### EXTRACTED INFORMATION

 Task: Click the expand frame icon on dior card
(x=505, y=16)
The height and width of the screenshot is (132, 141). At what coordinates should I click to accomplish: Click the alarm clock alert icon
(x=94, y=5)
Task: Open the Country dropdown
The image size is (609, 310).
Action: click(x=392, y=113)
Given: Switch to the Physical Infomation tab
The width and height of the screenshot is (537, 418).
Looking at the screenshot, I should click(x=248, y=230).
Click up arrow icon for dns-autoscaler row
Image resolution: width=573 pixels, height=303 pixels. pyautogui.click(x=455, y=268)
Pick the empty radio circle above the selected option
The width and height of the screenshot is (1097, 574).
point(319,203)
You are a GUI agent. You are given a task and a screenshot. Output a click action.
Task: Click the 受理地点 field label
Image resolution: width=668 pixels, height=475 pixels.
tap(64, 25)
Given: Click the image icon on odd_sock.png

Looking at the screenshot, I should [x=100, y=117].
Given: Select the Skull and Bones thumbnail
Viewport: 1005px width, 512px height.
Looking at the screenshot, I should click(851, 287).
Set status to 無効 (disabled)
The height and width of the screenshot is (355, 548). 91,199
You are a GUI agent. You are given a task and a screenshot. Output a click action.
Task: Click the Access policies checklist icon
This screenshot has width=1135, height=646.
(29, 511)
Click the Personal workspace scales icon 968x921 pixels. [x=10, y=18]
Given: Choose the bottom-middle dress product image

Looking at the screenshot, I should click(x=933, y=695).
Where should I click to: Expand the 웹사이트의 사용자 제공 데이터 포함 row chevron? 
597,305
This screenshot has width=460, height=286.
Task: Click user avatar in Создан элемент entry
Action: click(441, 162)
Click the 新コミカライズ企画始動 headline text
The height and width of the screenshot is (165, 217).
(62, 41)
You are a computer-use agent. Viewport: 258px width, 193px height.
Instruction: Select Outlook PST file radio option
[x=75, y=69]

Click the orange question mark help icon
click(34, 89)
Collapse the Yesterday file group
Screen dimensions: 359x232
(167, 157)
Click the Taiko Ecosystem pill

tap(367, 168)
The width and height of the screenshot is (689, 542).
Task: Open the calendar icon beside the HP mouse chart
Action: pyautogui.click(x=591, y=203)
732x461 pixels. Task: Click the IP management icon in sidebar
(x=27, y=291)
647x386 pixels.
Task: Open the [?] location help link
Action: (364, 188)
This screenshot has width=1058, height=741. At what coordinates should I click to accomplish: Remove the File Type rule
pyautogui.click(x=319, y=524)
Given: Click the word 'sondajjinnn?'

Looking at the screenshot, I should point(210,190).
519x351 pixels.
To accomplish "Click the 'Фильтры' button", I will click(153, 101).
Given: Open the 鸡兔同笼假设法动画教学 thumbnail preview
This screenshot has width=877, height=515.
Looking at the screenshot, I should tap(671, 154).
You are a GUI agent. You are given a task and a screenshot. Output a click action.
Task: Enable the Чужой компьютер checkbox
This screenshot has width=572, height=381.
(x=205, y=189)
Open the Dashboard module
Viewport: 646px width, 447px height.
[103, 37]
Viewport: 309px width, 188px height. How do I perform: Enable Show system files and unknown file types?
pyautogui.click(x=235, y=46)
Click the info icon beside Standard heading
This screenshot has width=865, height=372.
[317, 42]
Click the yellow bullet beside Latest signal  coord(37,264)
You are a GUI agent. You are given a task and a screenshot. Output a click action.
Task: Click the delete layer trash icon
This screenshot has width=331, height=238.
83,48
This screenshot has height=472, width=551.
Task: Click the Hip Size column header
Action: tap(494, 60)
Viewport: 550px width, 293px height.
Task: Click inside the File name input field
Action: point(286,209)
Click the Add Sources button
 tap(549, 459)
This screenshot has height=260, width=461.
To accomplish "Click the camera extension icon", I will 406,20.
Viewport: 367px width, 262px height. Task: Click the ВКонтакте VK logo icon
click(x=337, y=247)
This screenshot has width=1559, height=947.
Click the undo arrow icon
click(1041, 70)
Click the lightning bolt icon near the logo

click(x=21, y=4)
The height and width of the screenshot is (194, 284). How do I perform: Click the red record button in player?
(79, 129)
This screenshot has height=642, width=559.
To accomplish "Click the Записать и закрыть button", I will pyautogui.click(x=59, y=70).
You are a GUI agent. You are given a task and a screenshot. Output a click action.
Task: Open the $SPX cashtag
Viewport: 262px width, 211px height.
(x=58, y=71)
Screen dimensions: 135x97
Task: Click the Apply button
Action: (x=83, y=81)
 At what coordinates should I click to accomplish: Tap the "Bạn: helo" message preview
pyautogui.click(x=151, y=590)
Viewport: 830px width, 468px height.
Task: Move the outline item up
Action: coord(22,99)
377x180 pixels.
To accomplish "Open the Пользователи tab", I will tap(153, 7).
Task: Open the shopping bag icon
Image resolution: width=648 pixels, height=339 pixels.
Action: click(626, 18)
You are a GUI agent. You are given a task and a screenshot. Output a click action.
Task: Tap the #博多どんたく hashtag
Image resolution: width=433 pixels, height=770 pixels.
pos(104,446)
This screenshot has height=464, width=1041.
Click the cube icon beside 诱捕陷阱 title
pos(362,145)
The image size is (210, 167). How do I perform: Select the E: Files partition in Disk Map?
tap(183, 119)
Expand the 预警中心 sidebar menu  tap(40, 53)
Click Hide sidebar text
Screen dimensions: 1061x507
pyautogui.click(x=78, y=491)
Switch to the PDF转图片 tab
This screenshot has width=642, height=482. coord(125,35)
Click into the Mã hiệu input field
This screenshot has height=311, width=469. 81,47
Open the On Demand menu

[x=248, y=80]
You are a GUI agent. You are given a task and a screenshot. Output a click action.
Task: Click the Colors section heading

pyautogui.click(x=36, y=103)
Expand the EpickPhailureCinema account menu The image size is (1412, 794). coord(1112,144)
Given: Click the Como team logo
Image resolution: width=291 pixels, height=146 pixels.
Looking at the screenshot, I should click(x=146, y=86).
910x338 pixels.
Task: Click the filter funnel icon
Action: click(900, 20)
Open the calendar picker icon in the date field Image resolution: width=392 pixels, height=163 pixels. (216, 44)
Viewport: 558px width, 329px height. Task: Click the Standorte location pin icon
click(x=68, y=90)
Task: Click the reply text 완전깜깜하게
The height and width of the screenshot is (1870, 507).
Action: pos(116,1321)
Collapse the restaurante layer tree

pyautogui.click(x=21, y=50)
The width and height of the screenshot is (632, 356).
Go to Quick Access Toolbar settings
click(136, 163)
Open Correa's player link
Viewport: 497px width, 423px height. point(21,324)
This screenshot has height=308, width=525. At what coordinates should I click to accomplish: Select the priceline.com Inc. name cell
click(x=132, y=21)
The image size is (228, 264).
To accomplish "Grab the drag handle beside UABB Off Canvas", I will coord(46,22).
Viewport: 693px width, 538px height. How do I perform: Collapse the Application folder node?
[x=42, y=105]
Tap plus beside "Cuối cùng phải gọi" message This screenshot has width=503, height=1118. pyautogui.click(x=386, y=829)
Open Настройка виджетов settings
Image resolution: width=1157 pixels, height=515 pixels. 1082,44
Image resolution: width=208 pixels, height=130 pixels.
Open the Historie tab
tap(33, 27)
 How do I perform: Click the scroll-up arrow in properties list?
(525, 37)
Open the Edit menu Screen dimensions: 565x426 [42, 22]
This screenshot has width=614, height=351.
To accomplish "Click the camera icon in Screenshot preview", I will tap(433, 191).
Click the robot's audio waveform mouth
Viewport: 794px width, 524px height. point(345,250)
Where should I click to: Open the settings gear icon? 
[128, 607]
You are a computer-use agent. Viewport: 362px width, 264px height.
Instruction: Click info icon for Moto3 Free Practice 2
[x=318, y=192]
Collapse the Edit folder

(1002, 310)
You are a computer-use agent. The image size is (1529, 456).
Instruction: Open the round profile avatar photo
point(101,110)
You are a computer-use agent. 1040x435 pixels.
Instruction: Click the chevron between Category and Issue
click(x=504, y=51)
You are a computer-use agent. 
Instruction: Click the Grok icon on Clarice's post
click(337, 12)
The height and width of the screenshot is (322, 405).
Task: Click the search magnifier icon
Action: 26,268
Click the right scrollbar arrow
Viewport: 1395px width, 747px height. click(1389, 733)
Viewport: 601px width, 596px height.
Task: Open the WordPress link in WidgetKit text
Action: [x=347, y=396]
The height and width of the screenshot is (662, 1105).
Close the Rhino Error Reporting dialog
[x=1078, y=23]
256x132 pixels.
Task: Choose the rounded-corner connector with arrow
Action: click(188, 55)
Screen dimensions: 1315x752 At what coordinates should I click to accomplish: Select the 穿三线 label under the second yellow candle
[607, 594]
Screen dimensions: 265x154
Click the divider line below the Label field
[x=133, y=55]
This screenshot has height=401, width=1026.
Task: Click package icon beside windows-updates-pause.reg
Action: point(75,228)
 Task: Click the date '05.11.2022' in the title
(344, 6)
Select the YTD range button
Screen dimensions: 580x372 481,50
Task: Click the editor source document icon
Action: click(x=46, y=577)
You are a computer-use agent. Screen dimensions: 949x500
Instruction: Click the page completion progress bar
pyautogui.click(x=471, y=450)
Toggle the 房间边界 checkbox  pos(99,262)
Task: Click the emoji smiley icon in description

### ACTION ITEM
Verbatim reproduction is required for the line holding "Instruction: Click the page" and for every line after it in the records, with no other line included.

### ANSWER SECTION
Instruction: Click the page completion progress bar
pyautogui.click(x=471, y=450)
Toggle the 房间边界 checkbox  pos(99,262)
Task: Click the emoji smiley icon in description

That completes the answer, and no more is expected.